Frank, whose 2022 book Dreckiges Geld (“Dirty Money”) argued that laundered money was undermining democracy in Western Europe, is almost weary of describing what he sees as the lack of political will to tackle it.
“Has anything improved in fighting money laundering? No! Nothing at all,” he told DW.
Consequences for the whole of society
Frank, who also testified before the Bundestag committee in 2012 alongside Scarpinato, thinks the damage that organized crime does is constantly underestimated.
“The mafia is highly dangerous, it undermines our economy,” he said. “As a legitimate business, it’s very hard to compete with mafia-led businesses. And the ‘Ndrangheta is just one of many organizations.”
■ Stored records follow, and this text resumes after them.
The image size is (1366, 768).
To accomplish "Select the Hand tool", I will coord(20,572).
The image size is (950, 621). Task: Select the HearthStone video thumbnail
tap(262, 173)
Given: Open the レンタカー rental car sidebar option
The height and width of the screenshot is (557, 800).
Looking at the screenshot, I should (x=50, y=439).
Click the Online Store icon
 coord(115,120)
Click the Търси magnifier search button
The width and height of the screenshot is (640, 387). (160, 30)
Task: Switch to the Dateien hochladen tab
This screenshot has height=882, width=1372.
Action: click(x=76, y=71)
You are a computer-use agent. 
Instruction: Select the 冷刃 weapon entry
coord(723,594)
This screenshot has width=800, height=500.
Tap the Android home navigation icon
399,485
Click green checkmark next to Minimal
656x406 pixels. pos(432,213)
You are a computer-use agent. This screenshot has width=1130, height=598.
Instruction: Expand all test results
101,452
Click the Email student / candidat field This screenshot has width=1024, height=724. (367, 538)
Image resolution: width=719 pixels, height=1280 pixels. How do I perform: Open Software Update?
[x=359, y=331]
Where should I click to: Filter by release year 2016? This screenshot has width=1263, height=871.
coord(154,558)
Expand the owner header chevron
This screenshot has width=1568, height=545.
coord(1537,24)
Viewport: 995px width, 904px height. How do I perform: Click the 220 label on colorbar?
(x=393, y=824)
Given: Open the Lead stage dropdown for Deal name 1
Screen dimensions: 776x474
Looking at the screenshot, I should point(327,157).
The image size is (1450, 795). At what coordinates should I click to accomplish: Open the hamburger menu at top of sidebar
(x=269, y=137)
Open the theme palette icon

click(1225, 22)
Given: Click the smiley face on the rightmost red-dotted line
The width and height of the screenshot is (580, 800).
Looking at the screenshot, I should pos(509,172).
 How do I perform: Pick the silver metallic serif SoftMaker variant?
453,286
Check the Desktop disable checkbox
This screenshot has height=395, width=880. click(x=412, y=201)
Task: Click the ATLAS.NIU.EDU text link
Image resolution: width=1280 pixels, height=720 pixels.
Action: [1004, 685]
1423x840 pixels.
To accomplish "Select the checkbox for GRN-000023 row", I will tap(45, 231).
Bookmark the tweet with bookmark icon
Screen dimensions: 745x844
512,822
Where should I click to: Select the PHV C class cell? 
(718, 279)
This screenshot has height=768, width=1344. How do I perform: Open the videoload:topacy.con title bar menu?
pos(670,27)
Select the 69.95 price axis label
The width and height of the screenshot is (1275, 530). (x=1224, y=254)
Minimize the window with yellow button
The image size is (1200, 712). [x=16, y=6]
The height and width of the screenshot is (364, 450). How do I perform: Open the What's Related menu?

On top of this, like in many other countries around the world, Germany’s agencies have resource shortages. The German authority charged with tracking down money launderers, the Financial Intelligence Unit (FIU), has been accused of being slow in reporting its suspicions to the relevant prosecutors.
In turn, the prosecutors usually operate at state level and often complain that they can’t pursue crimes beyond their jurisdiction, which makes coordinating information extremely difficult.
Frank thinks the structural problems come down to a lack of personnel combined with inhibitions on the sharing of data between authorities. “It took years, up to 2021 and 2022, for the FIU to be allowed access to the data it needed,” he told DW. “And even today it doesn’t have full access.”
For journalist Reski, the whole issue boils down to political will: “There is no political will in Germany to fight the mafia, that’s the point,” she concluded.
“Because German politicians see the mafia’s investment as an economic driver. Money comes, and they don’t want to know where it comes from.”